Desde o início das restrições, fomos classificados como essential workers uma vez que trabalho com produtores de animais. Regra geral, a maioria das visitas de rotina foram canceladas e só as visitas de diagnóstico e bem-estar foram efetuadas. O conjunto de medidas foi discutido com os integradores e auditores. Houve situações em que visitas foram feitas “via skype/ zoom/ teams” para satisfazer o requesito da auditoria. Os produtores recebem várias visitas ao ano de auditoria (interna, supermercado, RSCPA, APHA, etc) e há uma boa relação dos produtores com os veterinários. A maioria dos nossos clientes aderiu às medidas, porque praticam biossegurança diariamente nas explorações e, acima de tudo, percebem a importância do coronavírus, uma vez que existem em aves (bronquite infeciosa).
Regra geral, foi bom para nós, porque permitiu fazermos um maior acompanhamento clínico (follow-up) livres de trânsito automóvel.
Ao mesmo tempo, o Brexit aconteceu, portanto alguns dos testes de diagnóstico deixaram de poder ser enviados para a Europa e a minha empresa decidiu proceder a trabalhos de certificação e trabalho de exportação − na minha clínica não fazemos diariamente esse trabalho − para o qual surgiu uma nova oportunidade para médicos veterinários.
Do que mais tem saudades de Portugal?
Da família.
Quais os seus planos para o futuro? Equaciona voltar a Portugal?
Estou numa área de trabalho muito interessante, há possibilidade de projetos clínicos, de investigação e de cooperação (com a Irlanda do Norte, Itália, França e Brasil) na empresa para a qual trabalho. Há também possibilidade de progressão para um título de especialista. Tenho muitas opções, mas ainda não apostei em nenhuma em concreto.
Em 2016, quando o voto do Brexit surpreendeu, considerei fortemente voltar a Portugal. Esta opção não está fechada, se a oferta de trabalho for do meu interesse. Nunca sofri discriminação e até fez com que fosse valorizado e apreciado no meu trabalho.
Se sim qual o trabalho/projeto gostaria de desenvolver?

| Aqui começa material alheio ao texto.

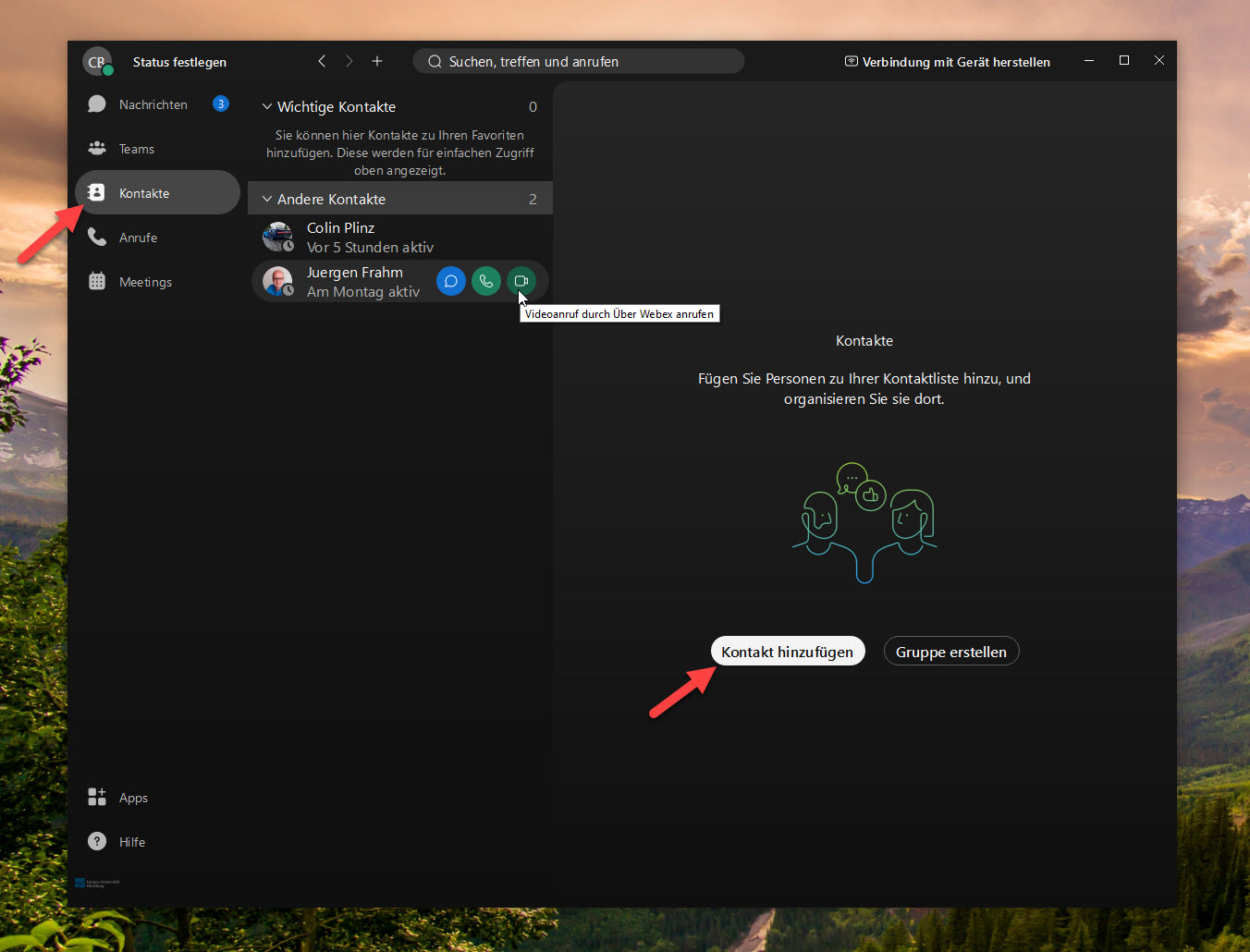The height and width of the screenshot is (952, 1250).
Task: Click the Gruppe erstellen button
Action: coord(950,652)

Seria bom poder abrir uma empresa semelhante ao local onde trabalho − trabalho clínico, de consultadoria, patologia, laboratorial e diagnóstico especializado. Há imensas oportunidades comerciais.

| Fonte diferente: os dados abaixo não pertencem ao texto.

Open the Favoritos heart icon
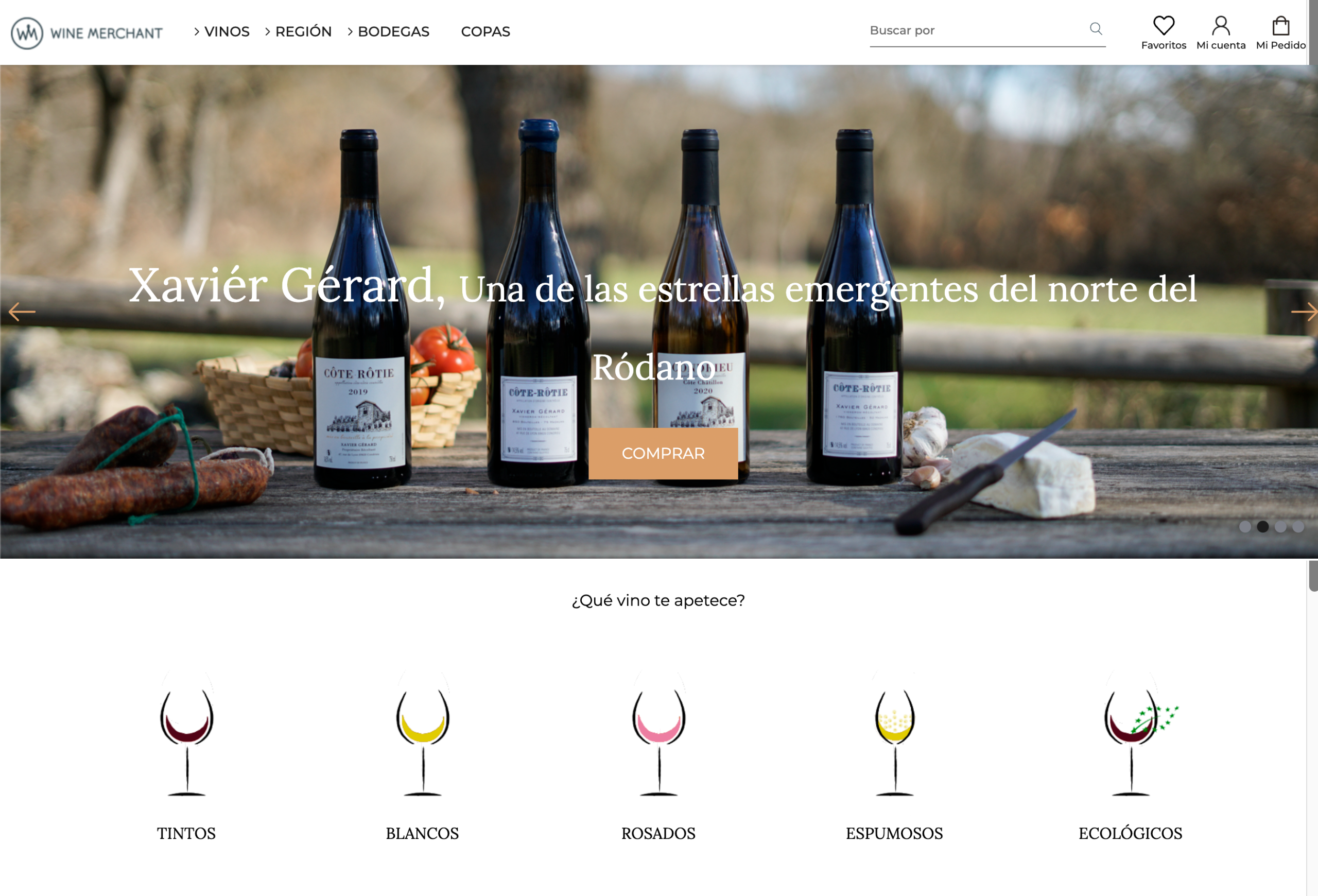 [1163, 26]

Que conselhos dá aos recém-licenciados em medicina veterinária que estão a ter dificuldades em ingressar no mercado de trabalho?
Há imensas oportunidades em aves! A minha empresa recruta praticamente todo o ano. Somos dois portugueses na equipa, mas há várias nações representadas (Nova Zelândia, Espanha, Polónia, Itália e Reino Unido).
Acima de tudo é importante desenvolver capacidades interpessoais e ter uma relação com uma audiência que tenha conhecimento científico e clínico variado. Há que ser feliz!
Como vê o estado atual da medicina veterinária em Portugal e no mundo?
Temos imensos conhecimentos de Saude Pública, de lidar com situações infectocontagiosas e pandemias. A minha experiência com aves fez-me apreciar ainda mais o papel do médico veterinário na prevenção de zoonoses e de pandemias. Temos um papel na seleção de antibióticos e na redução no seu uso.
A legislação em bem-estar animal implica a presença de médicos veterinários oficiais e, acima de tudo, a prestação de serviços veterinários permanentes. Somos uma peça essencial na sociedade.
*Entrevista publicada originalmente na edição n.º 154 da revista VETERINÁRIA ATUAL, de novembro de 2021.